● **Requirements**
Convert every line of the records below into a Markdown table, leaving out blank lines. Use two columns: "Row" for the row number and "Line" for the line itself.

● **Element and text location records**
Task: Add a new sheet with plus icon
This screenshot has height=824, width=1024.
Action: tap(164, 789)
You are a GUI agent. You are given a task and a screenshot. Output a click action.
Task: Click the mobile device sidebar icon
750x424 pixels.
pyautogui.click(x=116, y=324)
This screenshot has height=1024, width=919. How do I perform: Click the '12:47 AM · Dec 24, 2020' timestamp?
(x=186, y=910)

● **Worked answer**
| Row | Line |
|---|---|
| 1 | Task: Add a new sheet with plus icon |
| 2 | This screenshot has height=824, width=1024. |
| 3 | Action: tap(164, 789) |
| 4 | You are a GUI agent. You are given a task and a screenshot. Output a click action. |
| 5 | Task: Click the mobile device sidebar icon |
| 6 | 750x424 pixels. |
| 7 | pyautogui.click(x=116, y=324) |
| 8 | This screenshot has height=1024, width=919. How do I perform: Click the '12:47 AM · Dec 24, 2020' timestamp? |
| 9 | (x=186, y=910) |